Absolute vs. Relative Poverty
What is considered poor varies because poverty can be felt as relative deprivation. People compare themselves to others, in terms of the food they have, the things they buy, and how nice their house is. Even if you’re not starving to death, you can be poor if your income and standard of living is well below the average in your society. So many measures of poverty focus on this relative deprivation, for example how many people have incomes below 50 percent of the national median income. Eliminating poverty, with this definition, depends very much on reducing inequality. Measures of inequality, such as the Gini coefficient, measure how many people are at the top and bottom of the income distribution rather than the middle.
Other definitions focus on absolute poverty. So, for example, you’d be considered poor if your income was below a certain level that was considered the absolute minimum necessary for a decent life. The World Bank’s dollar-a-day measure of poverty is one of these absolute-poverty measures that classifies anyone who survives for a dollar or less a day as poor. But even this is not simple, because one US dollar won’t buy you the same thing in urban Canada as in rural Bangladesh. You’d get a half of a loaf of mediocre bread in Canada, but you could get many more meals’ worth of roti bread in rural Bangladesh for a US dollar. So incomes have to be adjusted internationally, using a device called PPP (purchasing power parity), to make them comparable. Most measures of absolute poverty use income per person per head – known as GDP per capita PPP.

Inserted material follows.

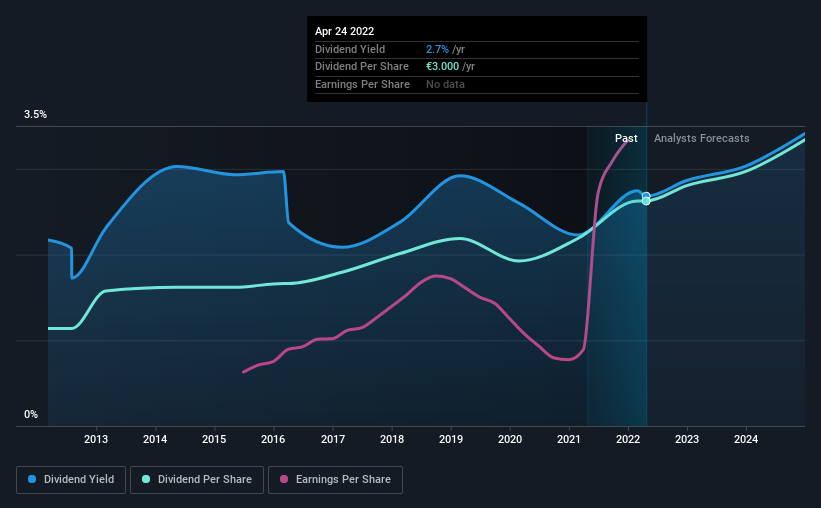Screen dimensions: 821x508
Task: Click the 3.5% y-axis label
Action: [35, 114]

Income vs. Broader Poverty
But a lot of people object to this income-based definition of poverty. Firstly, it doesn’t take into account inequality – a few people in a country could be really rich, and since GDP per capita is the average individual income, it would seem like the people in the country weren’t poor. This is a huge problem. Secondly, it only captures low incomes, when in fact what makes people poor isn’t just the lack of income but the lack of access to food, to housing, to health care and to basic human rights. The concept of human development tries to capture this multi-dimensional nature of well-being, which is not only affected by the economic but also the social, political, spiritual and environmental.
Amartya Sen won a Nobel prize for his theory of entitlements, which basically says that people are poor and famines develop not necessarily because they don’t have money, but because they don’t have effective access to and claim over food and other needs. They are vulnerable, without entitlement, and that’s why they stay poor – not because there isn’t enough food, housing or health care out there somewhere. The UN Development Program (which, incidentally, has helped to fund our recent Stand Up activities) has a measure called the Human Development Index (HDI) which includes a combination of child mortality, literacy rates, and GDP per capita to measure poverty. There’s also another definition of poverty that became popular in the late 70s and early 80s that focuses on people’s basic needs. Forget all this chatter about measurement, they said – what people really need is enough water, sanitation, a minimum amount of food, and shelter. The poor can be made better off by giving them basic materials. There is also, clearly, a difference in how poverty is experienced in developed versus developing countries. A person who might be considered poor here in Canada might not if they were living in Lebanon. Relative poverty is more important here in Canada and other developed countries, while in developing countries absolute poverty – including not having enough food – is more important. Both kinds of poverty are relevant.
The Millennium Development Goals use absolute measures of poverty, like the dollar a day poverty line, to pursue a vision of poverty reduction aimed at fulfilling basic needs. National governments’ poverty lines are often linked to how many people, given inequality and national average income, don’t have the money for basic diet and shelter. These measures vary – for example, in India, only 23% of the population is deemed to be in poverty – not too far the percentage some say live in poverty in Canada!
What is poverty for you? In getting a better sense of what it is, you’ll help be able to convince others to take the steps necessary to eradicate it.